Más que entretenimiento: una experiencia compartida
Un estudio publicado en la revista científica BMC Psychology, que analizó a más de 1.200 espectadores durante la Copa del Mundo de Qatar 2022, concluyó que seguir el torneo como espectador favorece necesidades psicológicas como el sentido de pertenencia, la conexión social y la percepción de bienestar. Los investigadores sostienen que compartir estos eventos con familiares o amigos puede fortalecer los vínculos y contribuir al llamado “florecimiento” o bienestar psicológico.
En la práctica, eso se traduce en escenas cotidianas. Compañeros de trabajo que normalmente apenas conversan terminan debatiendo una jugada. Familias que organizan almuerzos para ver un partido. Amigos que vuelven a reunirse después de mucho tiempo porque juega la Selección.
El Mundial genera conversaciones, rituales y expectativas compartidas que trascienden el deporte. Esa es la razón por la que el primer día sin partidos suele sentirse distinto. No porque desaparezca el fútbol, sino porque se interrumpe una rutina que había encontrado un lugar fijo en la vida cotidiana.
Es un fenómeno similar al que muchas personas experimentan cuando termina una serie que siguieron durante meses: lo que se extraña no es únicamente el contenido, sino el hábito de esperar cada nueva entrega.

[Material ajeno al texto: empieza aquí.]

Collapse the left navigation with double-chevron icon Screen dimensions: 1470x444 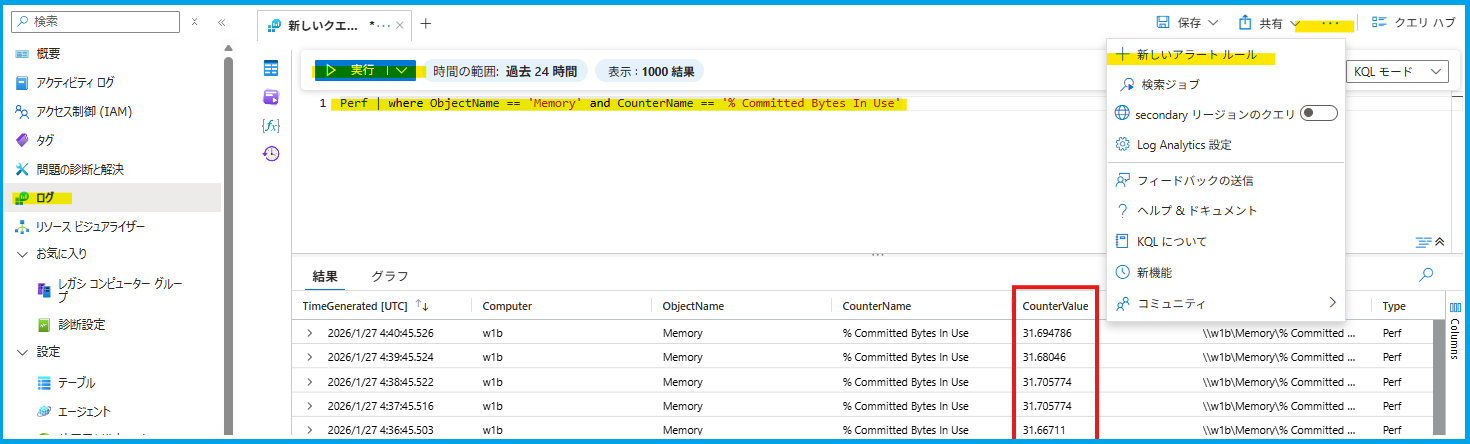pyautogui.click(x=222, y=22)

Diversos especialistas también destacan que seguir eventos deportivos puede mejorar el estado de ánimo y reducir la sensación de aislamiento gracias a la interacción social que generan, aunque advierten que esas emociones también dependen de los resultados y de la forma en que cada persona vive la competencia.
La espera antes del tramo decisivo
La buena noticia para los fanáticos es que el silencio será breve. La próxima semana comenzarán las semifinales y volverán las conversaciones, los pronósticos, las cábalas y esa rutina que durante un mes transforma oficinas, escuelas, bares y hogares.
Porque, al final, lo que muchos extrañan cuando el Mundial hace una pausa no son solamente los goles; también es la sensación de que, durante unas semanas, siempre había algo emocionante por esperar.